Non era complice di Pacciani Ma per il Gip resta un sospettato

Non era complice di Pacciani Ma per il Gip resta un sospettato

Assolto con sentenza passata in giudicato, per i giudici resta comunque un potenziale colpevole.

Il marchio dell'infamia Francesco Calamandrei se lo porta appresso pure da morto. Con tanto di timbro della magistratura. L'ex farmacista di San Casciano, stroncato da un infarto nel 2012, era rimasto coinvolto nell'inchiesta sui delitti del Mostro di Firenze. Ma sebbene sia uscito pulito dal processo, non merita alcun risarcimento per una fiction che lo descrive come ipotetico responsabile di quelle vicende, poiché ancora ritenuto possibile committente delle barbare esecuzioni. Fatti e misfatti radicati negli otto duplici omicidi che tra il 1968 ed il 1985 hanno per teatro le campagne fiorentine: nel 2005 i pm Paolo Canessa e Alessandro Crini iscrivono Calamandrei nel registro degli indagati. Lo accusano di concorso in omicidio con Pietro Pacciani, Mario Vanni e Giancarlo Lotti. Lo indicano come mandante di quattro assassinii e gli contestano di aver pagato Pacciani per ottenere pezzi dei cadaveri delle donne uccise. Nel 2008, in coda al giudizio con rito abbreviato, il gup lo assolve. E la pronuncia diventa definitiva.

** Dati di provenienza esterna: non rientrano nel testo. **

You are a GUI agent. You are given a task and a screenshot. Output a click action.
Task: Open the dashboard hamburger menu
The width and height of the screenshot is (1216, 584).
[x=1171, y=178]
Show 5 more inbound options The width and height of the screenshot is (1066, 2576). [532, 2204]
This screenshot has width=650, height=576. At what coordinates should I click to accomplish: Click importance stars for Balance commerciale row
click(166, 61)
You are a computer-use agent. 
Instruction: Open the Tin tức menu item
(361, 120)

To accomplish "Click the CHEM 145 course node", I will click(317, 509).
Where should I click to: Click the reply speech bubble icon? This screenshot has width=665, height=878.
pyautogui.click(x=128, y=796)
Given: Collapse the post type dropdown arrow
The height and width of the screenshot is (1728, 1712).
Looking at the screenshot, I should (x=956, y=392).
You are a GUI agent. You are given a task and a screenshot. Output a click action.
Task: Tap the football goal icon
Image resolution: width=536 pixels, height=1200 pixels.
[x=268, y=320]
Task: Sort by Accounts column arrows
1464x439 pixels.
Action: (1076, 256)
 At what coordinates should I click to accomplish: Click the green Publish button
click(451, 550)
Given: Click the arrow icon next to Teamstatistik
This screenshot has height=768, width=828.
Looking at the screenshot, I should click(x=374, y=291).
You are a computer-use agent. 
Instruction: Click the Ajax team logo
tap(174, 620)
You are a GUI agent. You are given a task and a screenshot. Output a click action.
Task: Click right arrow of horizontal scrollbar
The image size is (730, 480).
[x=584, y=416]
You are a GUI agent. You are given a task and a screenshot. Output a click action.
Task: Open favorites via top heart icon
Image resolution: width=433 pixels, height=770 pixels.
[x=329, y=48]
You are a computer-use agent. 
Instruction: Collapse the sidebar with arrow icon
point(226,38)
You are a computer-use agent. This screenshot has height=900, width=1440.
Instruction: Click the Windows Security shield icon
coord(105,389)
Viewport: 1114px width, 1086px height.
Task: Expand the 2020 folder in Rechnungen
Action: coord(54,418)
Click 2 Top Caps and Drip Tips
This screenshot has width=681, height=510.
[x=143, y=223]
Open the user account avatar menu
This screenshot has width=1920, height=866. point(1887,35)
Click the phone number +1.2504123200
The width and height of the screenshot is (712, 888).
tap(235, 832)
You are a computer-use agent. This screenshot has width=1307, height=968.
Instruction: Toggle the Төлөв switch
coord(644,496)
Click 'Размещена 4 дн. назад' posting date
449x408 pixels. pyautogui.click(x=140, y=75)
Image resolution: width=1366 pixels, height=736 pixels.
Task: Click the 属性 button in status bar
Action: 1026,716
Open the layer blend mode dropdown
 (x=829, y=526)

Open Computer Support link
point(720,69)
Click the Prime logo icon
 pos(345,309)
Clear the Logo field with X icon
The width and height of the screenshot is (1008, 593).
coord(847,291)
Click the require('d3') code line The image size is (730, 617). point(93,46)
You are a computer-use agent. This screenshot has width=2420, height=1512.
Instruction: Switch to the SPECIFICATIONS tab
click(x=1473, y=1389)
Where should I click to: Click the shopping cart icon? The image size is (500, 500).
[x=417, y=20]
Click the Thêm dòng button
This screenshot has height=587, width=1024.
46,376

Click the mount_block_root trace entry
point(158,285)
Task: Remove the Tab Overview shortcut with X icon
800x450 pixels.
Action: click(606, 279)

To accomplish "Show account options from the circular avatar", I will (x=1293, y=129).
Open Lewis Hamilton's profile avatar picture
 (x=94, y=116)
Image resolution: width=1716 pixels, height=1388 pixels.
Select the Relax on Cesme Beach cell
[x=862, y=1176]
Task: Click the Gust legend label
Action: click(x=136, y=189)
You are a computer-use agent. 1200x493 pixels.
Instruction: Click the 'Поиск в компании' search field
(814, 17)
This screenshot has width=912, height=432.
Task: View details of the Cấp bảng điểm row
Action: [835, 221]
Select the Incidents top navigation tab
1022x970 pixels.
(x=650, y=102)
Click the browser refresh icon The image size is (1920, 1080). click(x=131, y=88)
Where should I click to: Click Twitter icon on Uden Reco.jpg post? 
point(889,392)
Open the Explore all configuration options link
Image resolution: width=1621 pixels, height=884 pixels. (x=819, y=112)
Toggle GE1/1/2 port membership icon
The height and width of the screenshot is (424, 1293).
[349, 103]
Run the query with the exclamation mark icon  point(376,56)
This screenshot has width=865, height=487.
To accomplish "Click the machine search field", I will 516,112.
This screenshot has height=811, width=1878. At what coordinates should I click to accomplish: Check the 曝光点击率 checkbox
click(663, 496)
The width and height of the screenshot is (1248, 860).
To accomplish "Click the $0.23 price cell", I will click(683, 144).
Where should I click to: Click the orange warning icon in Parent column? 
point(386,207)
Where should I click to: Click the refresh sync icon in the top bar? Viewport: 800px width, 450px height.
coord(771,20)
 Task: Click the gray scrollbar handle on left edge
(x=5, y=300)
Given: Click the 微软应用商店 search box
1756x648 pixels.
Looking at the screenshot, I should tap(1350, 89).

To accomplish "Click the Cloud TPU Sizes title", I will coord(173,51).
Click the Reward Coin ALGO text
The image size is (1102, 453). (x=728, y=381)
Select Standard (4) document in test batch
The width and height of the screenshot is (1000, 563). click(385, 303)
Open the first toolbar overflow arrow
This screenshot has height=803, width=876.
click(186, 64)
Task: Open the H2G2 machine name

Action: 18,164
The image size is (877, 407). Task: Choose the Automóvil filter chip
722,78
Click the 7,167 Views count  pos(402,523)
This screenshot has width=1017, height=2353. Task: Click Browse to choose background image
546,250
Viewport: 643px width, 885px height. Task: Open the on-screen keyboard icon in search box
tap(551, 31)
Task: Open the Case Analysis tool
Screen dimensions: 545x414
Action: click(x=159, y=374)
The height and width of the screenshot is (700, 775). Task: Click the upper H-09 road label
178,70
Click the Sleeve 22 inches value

Innocente, dunque. Ma non per la magistratura che lo ha dichiarato tale. Prima di morire l'uomo querela per diffamazione la società che ha prodotto Il Mostro di Firenze, film tv andato in onda nel 2009: il provvedimento che lo dichiara estraneo al giro dei compagni di merenda c'è già stato, ma sul piccolo schermo il suo ruolo viene ricostruito con tratti colpevolisti. Nel giugno del 2016, però, i produttori vengono assolti. Per le ragioni insite nelle motivazioni pubblicate solo qualche giorno fa: Calamandrei, scrive il giudice Lisa Gatto, «è persona ancor oggi sospettabile di essere tra i soggetti ispiratori di diversi duplici omicidi, nonostante l'incontrovertibile verdetto assolutorio». Insomma, sospetto in eterno. «Tutto questo è atroce. Che giustizia è? Sono parole inaccettabili», commenta Francesca, figlia del defunto farmacista.

Se ne riparlerà in appello, con l'avvocato Gabriele Zanobini già incaricato di procedere.

«Lo faccio per i miei figli», spiega Francesca Calamandrei: «Pensavamo di aver chiuso il cerchio con l'assoluzione. Poi è arrivato il film. E loro si sentono ancora chiamare i nipoti del Mostro di Firenze. E mi chiedono: perché?». Già. Perché?